Metagrobolized- (adj) totally confused and mixed up.

I'm metragrobolized from all this studying, all this free time, and all this country has to offer.

Here's a thing I wrote in my journal a few weeks ago regarding my first SCUBA dive:
I sort of was sick on Friday but I got up Saturday morning, suited up, and backflipped off a boat in the middle of Algoa Bay! The water was really choppy on the surface so I got nauseous both above and below water. The dive was something out of this world. We dropped off the pontoons, descended into green murky darkness and there before our widened eyes unfolded a breathtaking array of jubilant life: corals, fish, and seaweed. I was astounded. The water was chilly, about 16.5° C, but manageable. We saw eight spotted ragged tooth sharks (raggies), a sting ray, a ctenophore, an octopus hiding between two rocks, and so many fish! I became genuinely sick after we ascended wait wait go back there’s so much more to say about the world underwater.
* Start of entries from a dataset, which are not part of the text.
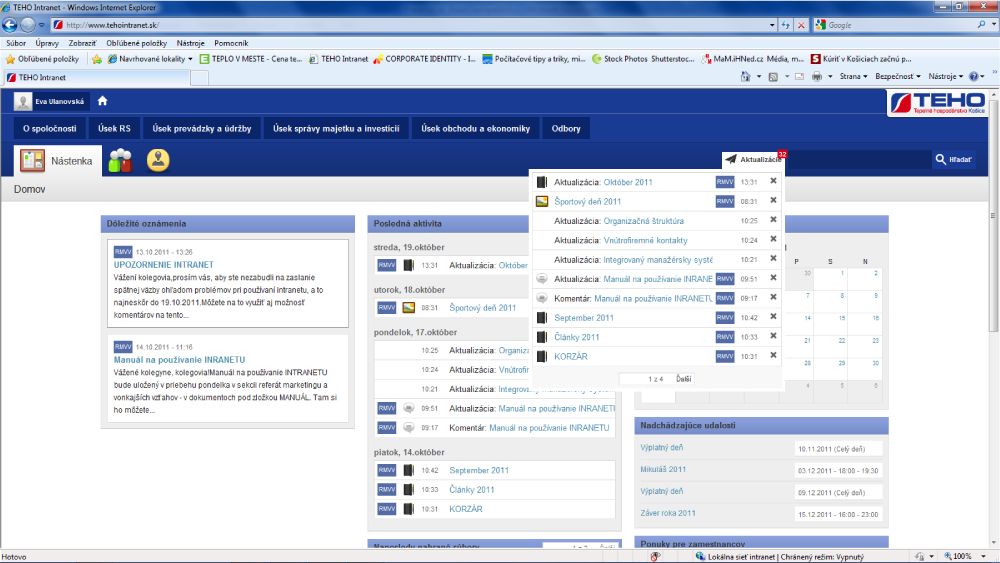This screenshot has height=563, width=1000.
Task: Open the Úsek RS navigation menu
Action: pyautogui.click(x=114, y=128)
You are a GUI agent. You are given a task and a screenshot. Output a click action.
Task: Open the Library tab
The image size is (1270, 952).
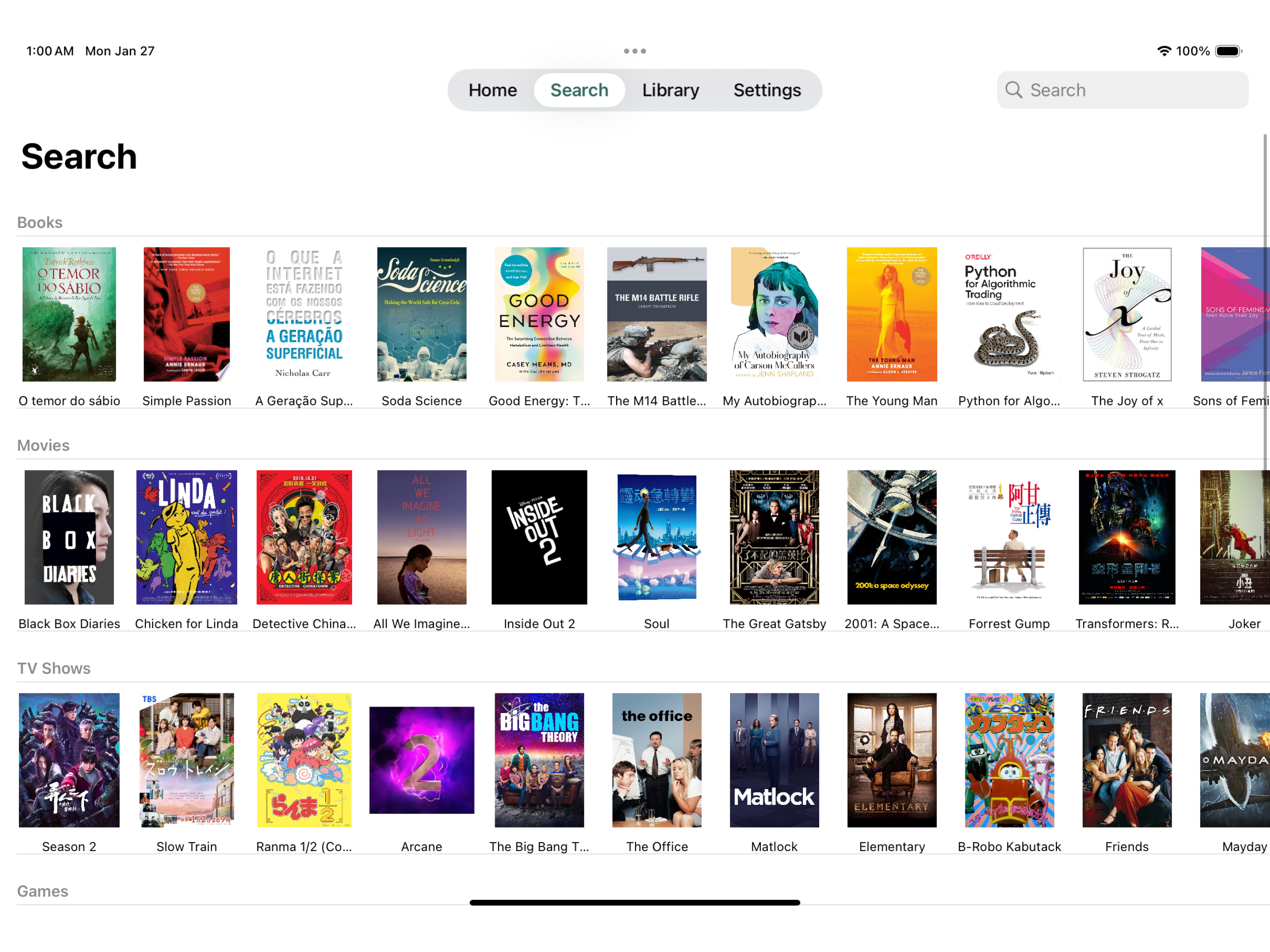[x=671, y=90]
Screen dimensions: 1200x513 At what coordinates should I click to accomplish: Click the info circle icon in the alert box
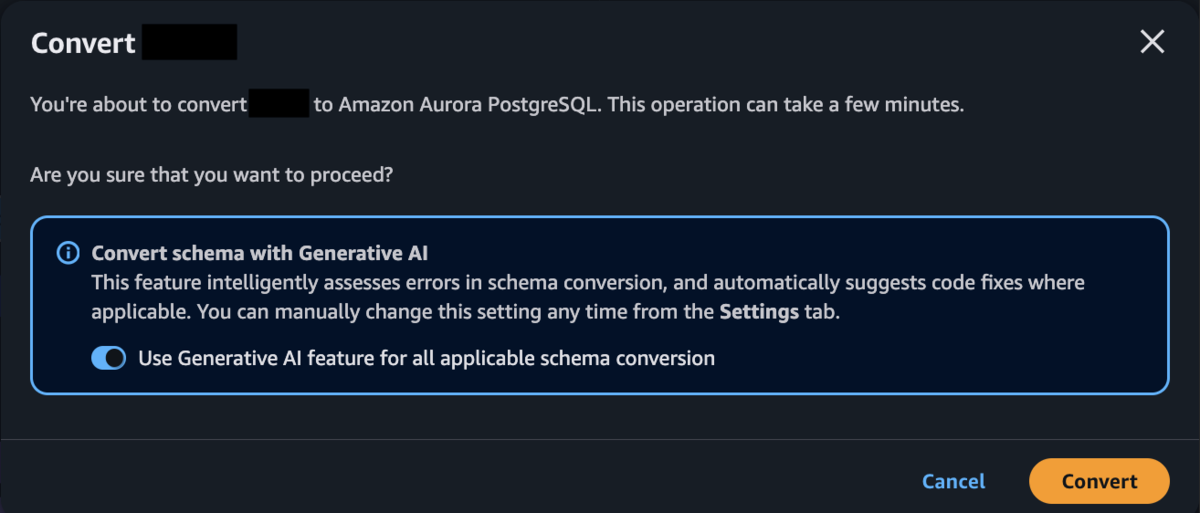pyautogui.click(x=67, y=253)
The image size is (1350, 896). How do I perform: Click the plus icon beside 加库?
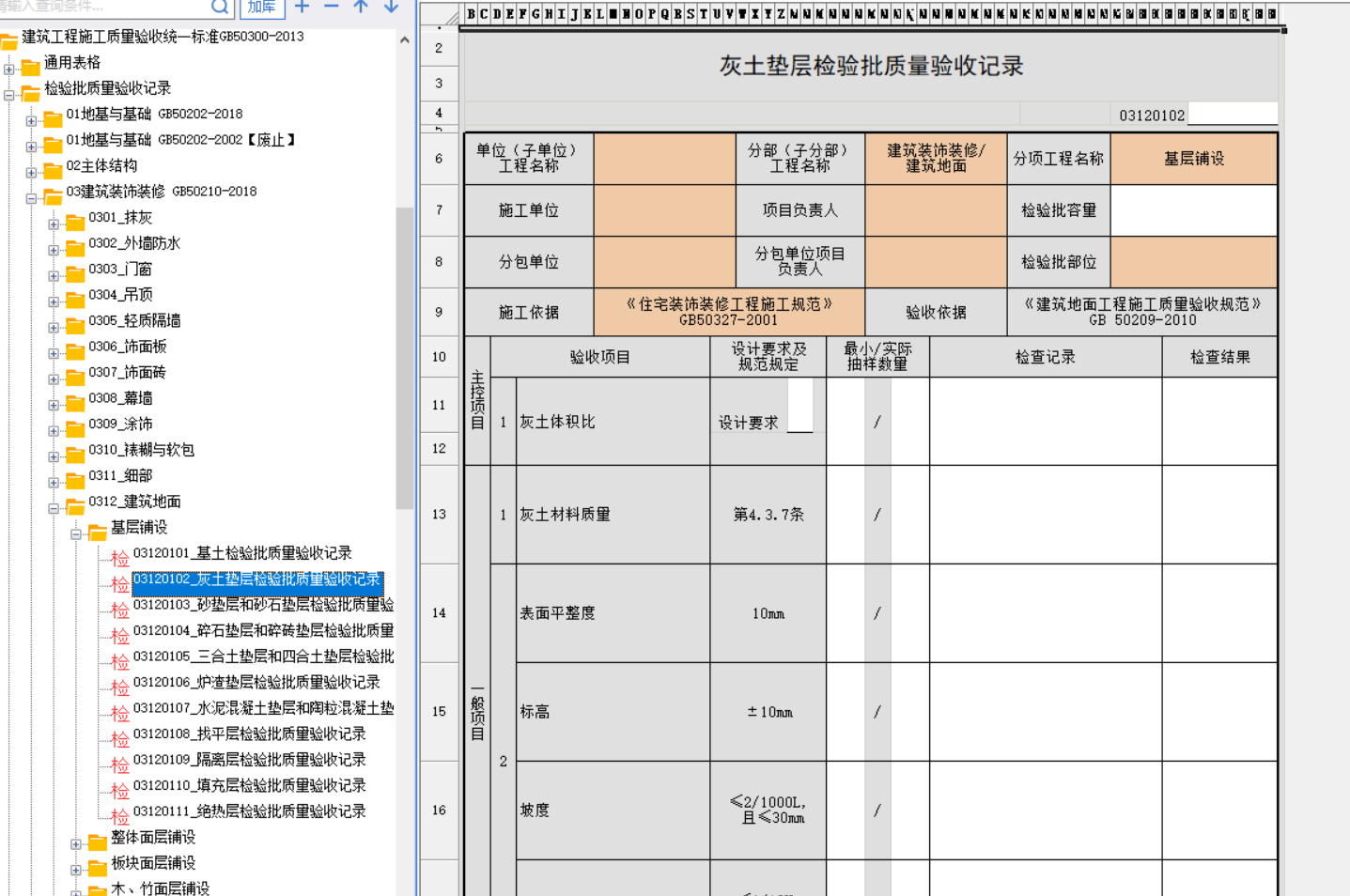[302, 7]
It was surprising, breath-taking (not so great when you have to remember to breathe through the regulator constantly), and beautiful. I felt an explorer wandering around a corner I’d passed by on a myriad of occasions who finally chose to deviate from the path. I never considered that I have been ignorant by being terrestrial. And yet I clearly am. The fish tolerated our presence impassively as we were rocked and swayed by the current. It was remarkably noisy down there; apparently the crackling crunching noise is the fish chomping off bits of coral and grinding it to pieces with their jaws. The bubbles, the waves, our exasperated breathing, the coral swaying, the sand shifting, the fish gnawing all contributed to the hence unbeknownst cacophony of underwater. Upon ascending, the BCD attempted to strangle me as our abilities to remove and replace our weight belts on the surface was tested. I was so sick and angry. I swear, climbing back on the boat is the most difficult part of the entire dive. I was not so enthusiastic about the experience after arriving home due to the motion-sickness, alcohol, and cigarette smoke of the after-dive lunch. Now I recall how amazing it was to float freely underwater and explore a habitat as different from my own as imaginably possible. One of the men we were diving with had an underwater camera so I’ll likely be receiving photographs of the experience at some point. I’ll be sure to share the good ones. 

 
For the past two weeks I have been doing embarrassingly little. Classes are over, exams have begun, but most of my exams are towards the end of the three-week period. I essentially took the first week off, just reviewing some of the literature for one class, reading recreationally, and enjoying some Doctor Who sprinkled down time. The weather was amazingly volatile: thunderstorms with lightning arched across the sky one hour and ice-cold clear night skies the next. I drink lots of tea. I redecorated my room somewhat. I sat bored and thought quite a bit. I know I’m not using my time here to the fullest but I’m not independent enough to just head off into town on my own and no one I ask wants to go with me. As exams are finished, everyone celebrates in drunken revelry which I’m avoiding like the plague. The more time I spend alone, the more homesick I become. Sigh. I don’t mean to be ungrateful or wasteful of my time but I don’t really know how to occupy it otherwise. The complaints of a comfortable first-world brat.Wish me luck on my exams. I have one that is supposed to last eight hours. Yikes.